Similarly, one could argue that accounts protected by multi-factor authentication are so secure that you could publish your password, “password123”, to the world and your account would remain secure. While there is some truth to this, never do it! Use strong, lengthy passwords and do not share them because it is an important security layer. However, additionally enabling multi-factor authentication is almost certainly even more important.
In a 2018 study conducted by LogMeIn and LastPass[ii], 2000 adults revealed the following password habits:
- 59% of respondents said they mostly or always use the same password or a variation of the same password, whether for work or personal accounts
- 53% of respondents say they have not changed passwords in the last 12 months even after learning about a data breach in the news
As a result of the large number of data breaches, the website haveibeenpwned.com estimates over 7 billion user accounts have been compromised. Many of these credentials, as well as sample scripts to exploit them, are now for sale at multiple sites on the Dark Web, and business is brisk. Looking for a return on their investment, hackers will run these scripts using the ill-gotten e-mail addresses and passwords (including variants, such as adding or replacing a single number at the end).
Password Managers such as LastPass, Dashlane, and others help individuals and organizations to have a unique, complex password for every site they visit while having to remember only one master password. Google’s popular Chrome browser even has built-in basic password management that can help. Review your options for password management and make smart decisions to help all your employees manage their various accounts. But even with strong, unique passwords, it is unwise to rely on a single authentication method. No matter how diligently IT administrators set password policies and attempt to educate their users, if a password gets reused and compromised, accounts will be hacked.

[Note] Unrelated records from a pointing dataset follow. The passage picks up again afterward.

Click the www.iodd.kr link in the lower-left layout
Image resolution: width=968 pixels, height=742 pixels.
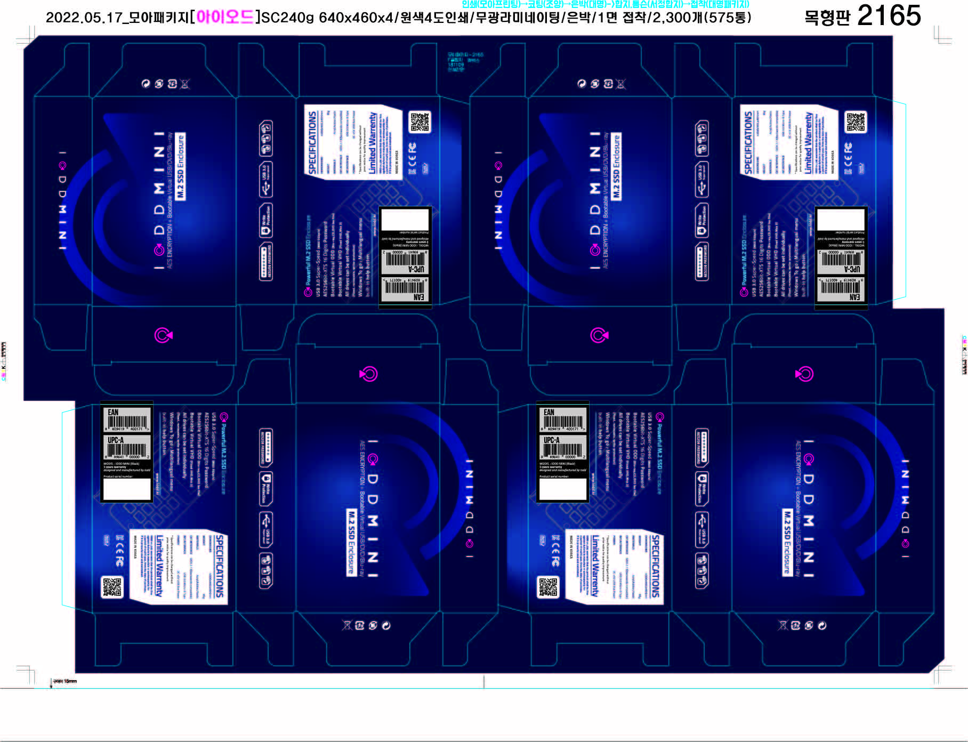[x=157, y=484]
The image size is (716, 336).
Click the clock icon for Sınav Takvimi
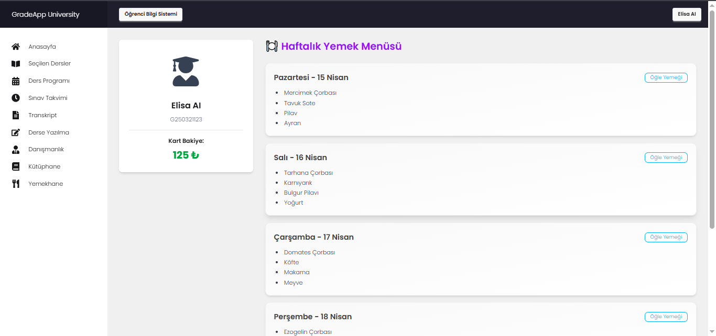[x=16, y=98]
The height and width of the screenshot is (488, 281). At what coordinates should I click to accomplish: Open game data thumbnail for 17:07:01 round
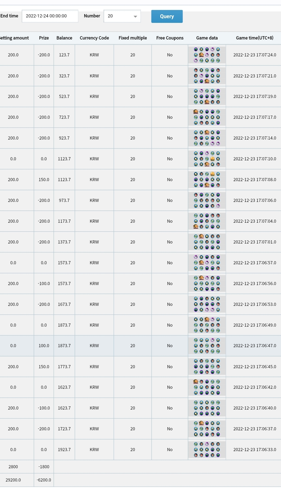pos(207,242)
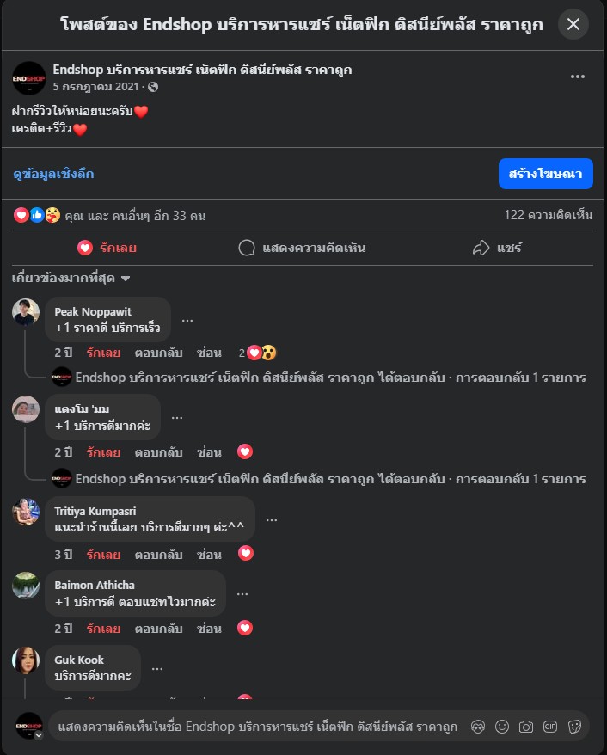The width and height of the screenshot is (607, 755).
Task: Click the comment bubble button (แสดงความคิดเห็น)
Action: point(302,248)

The Current Official Standard
The U.S. National Institute of Standards and Technology (NIST), in its June 2017 Digital Identity Guidelines,[iii] changed its long standing password recommendations. No longer do they recommend complex passwords that are changed frequently. Instead, passwords should be long, easy to remember and hard to guess. As an example, “alongpassw0rdisB3st” (strictly an example, never use this for YOUR password). The NIST guidelines advise changing passwords less frequently, but strongly encourage the uses of multi-factor authentication.
When multi- or two-factor authentication (MFA or 2FA) is enabled, each user attempting to access sensitive data must not only provide something they know (a password), but also something they have (electronic token) or something they are (biometrics). Most commonly, the thing to have would be a six-digit code generated by an authenticator app on the user’s smartphone. Something they are could be a thumbprint or facial recognition. With 2FA enabled, usernames and passwords alone no longer provide the keys to the kingdom, thereby dramatically reducing unauthorized logins.
While global adoption of 2FA continues to increase, it is unfortunately far from universal. Microsoft’s Office 365 offers 2FA at no extra charge for subscribers, but according to a November, 2018 survey by Specops Software[iv], only 20% of organizations using Office 365 had implemented 2FA for administrators and users. Given choices between security and convenience, most people choose convenience. Taking the extra step of entering a six digit code to login may be a price many busy people are unwilling to pay. Additionally, despite the avalanche of news reports about data breaches, too many business owners don’t believe they are likely to affect them.
Fortunately, the security industry has heard these concerns and 2FA applications are becoming easier to use. In many cases, “Push” notifications can send a 2FA request to a smartphone that can be answered with a fingerprint. Firms can start implementing 2FA by enabling it for all cloud-based applications and for laptop and home PC users who access the network remotely. Eventually, it can also be enabled for logins for every workstation in the organization.
A few tips to consider: Older 2FA solutions may employ text messaging for sending codes. This is no longer a recommended practice because text messages can be intercepted. In the event you lose your smartphone or leave it at home, administrators can provide temporary means for you to login.
Effective security requires multiple layers. Commit to reasonable multi-factor authentication as standard practice, because a single layer of user authentication (passwords) is simply not enough.